Mlliyet Milliyet Blog Milliyet Blog
 
Facebook Connect
Blog Kategorileri
 

27 Mayıs '11

 
Kategori
Gündelik Yaşam
 

Bir yağmurun getirdikleri

Bir yağmurun getirdikleri
 

Epey bir zaman olmuş yazmayalı. Elime kalemi almaya korkarken aniden bastıran yağmur yardımıma koştu. Hislendirdi beni, yine sizinleyim. Anlat, diyorlar dinlerim. Kim bilir belki de ruhuna iyi gelirim. Zaten kayıp ruhuma neyin iyi geldiğini bende bilmiyorum ki. Yardımcı olamıyorum kendime. Şöyle ifade etsem, yüksek sesle bağırsam beni köşeye sıkıştıran nedenler bu bu bu desem. Bir cesaret tüm bunları dillendirsem, soluk alsam en derininden. Koşsam, dinlensem, tazelensem, düşünmesem… Ama olmuyor, koşunca soluksuz kalıyorum, anlatamıyorum ve düşünmeden de edemiyorum. Tek bir düşünce, tek bir neden değil, içimde biriktirdiklerim öylesine ayyaş, öylesine yapış yapış duygular ki, bunları gerçek hayatın hangi köşesine asacağımı bilmiyorum. Birbirine karışıyor o zaman düşünceler, işin içinden çıkamıyorum. Yine bir özgür olamama hali. 
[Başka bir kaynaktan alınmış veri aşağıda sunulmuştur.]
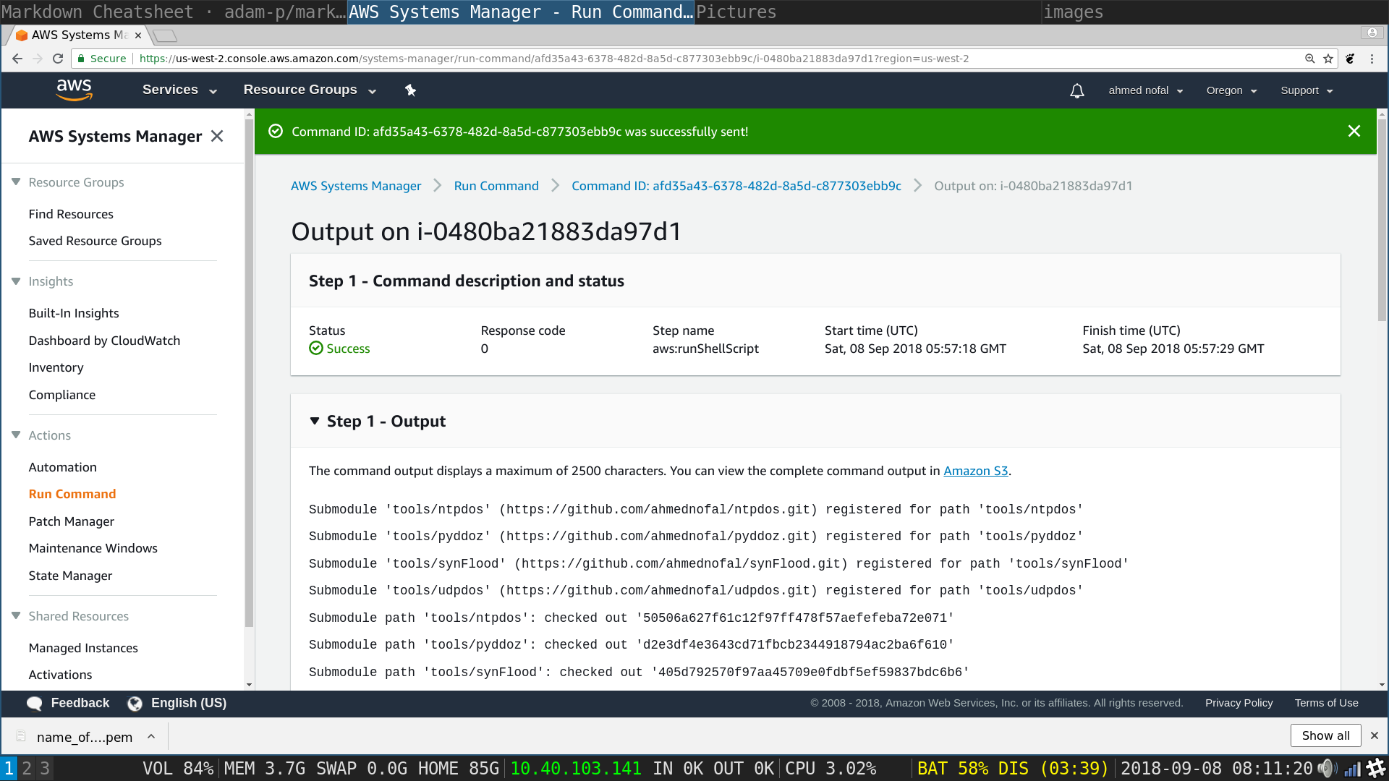Click the bookmark/favorites star icon

[x=1328, y=58]
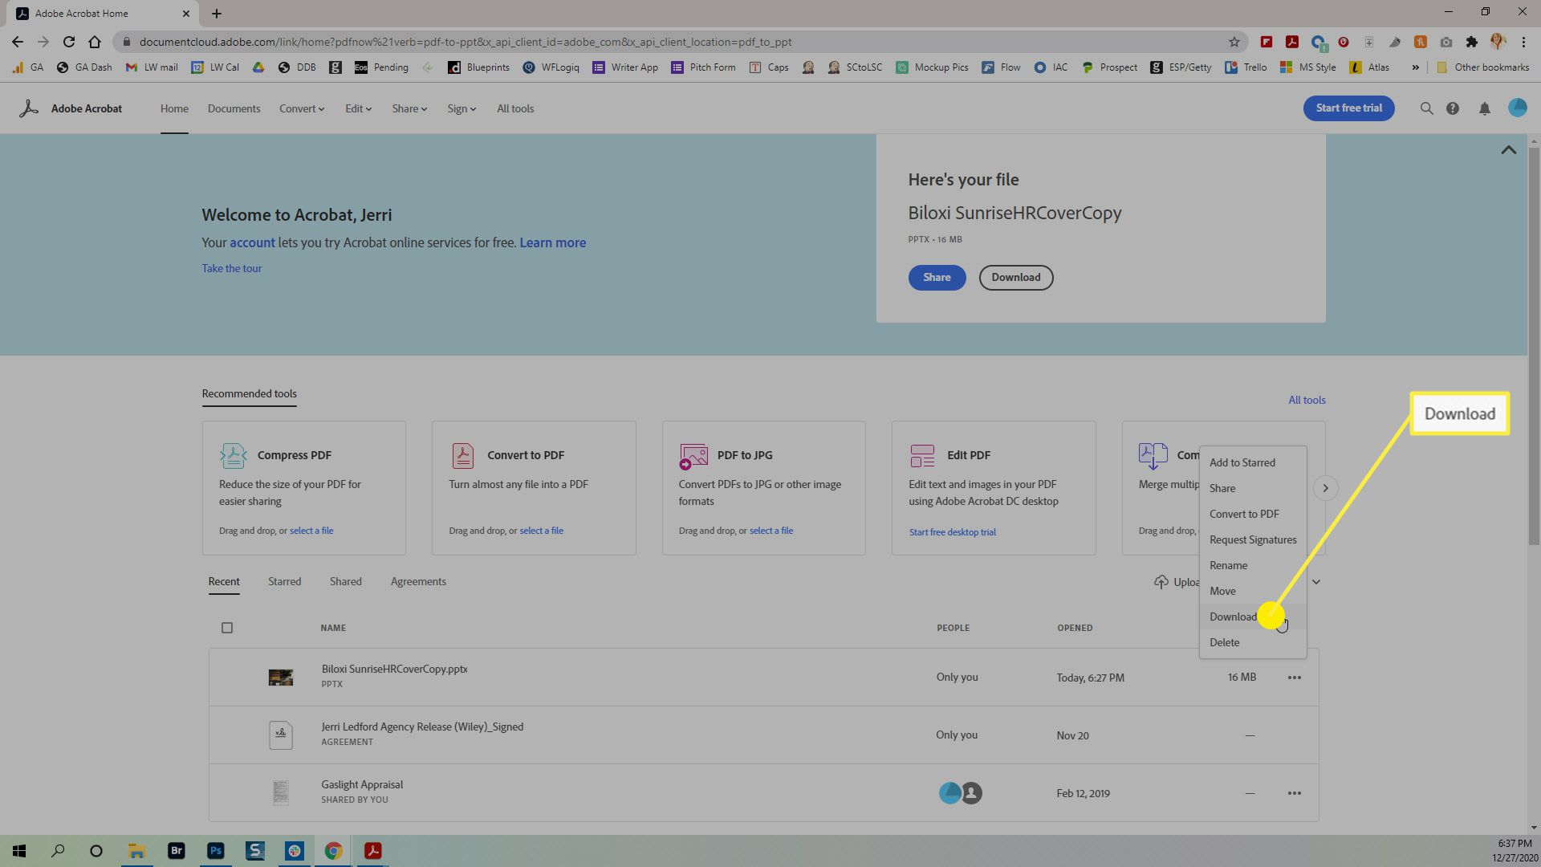Image resolution: width=1541 pixels, height=867 pixels.
Task: Click the Edit PDF tool icon
Action: [x=921, y=454]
Martı Jonathan gibi olamadım. Ne öğrendim, ne kattın kendime ben? Bütün gün boyunca düşündüm durdum sadece bütün bir gün değil bunu hayatım boyunca söyleyip duracağım: kendine ne katın sen? Sevgili yağmur, bari sen yardımcı ol bana. Kötüyü arındıran sensin ya ruhumuzdan, yeryüzünden. Hani ben öyle görüyorum ya seni. Haydi, bir şey de bana: — Ne desem ki sana Sema? Sema, baksana adına. Düşündün mü hiç anlamını? Nereye gidersen git hep seninle, tepende, tepemizde… Kimi zaman mavi, kimi zaman gri, kimi zaman siyah, lacivert. Tıpkı senin gibi. Bir renge tabi değilsin sende. Tek bir renk anlatmıyor seni. Sevgilerle dolup taşarken masmavisin, siyah işte hüznün rengi. Bazen karmaşıklaşıyorsun, gri bunaltıyor seni. Ben ne desem ki sana. Bırak aksın insanlar yüreğine, bu genellemeler, düşünmeler neden?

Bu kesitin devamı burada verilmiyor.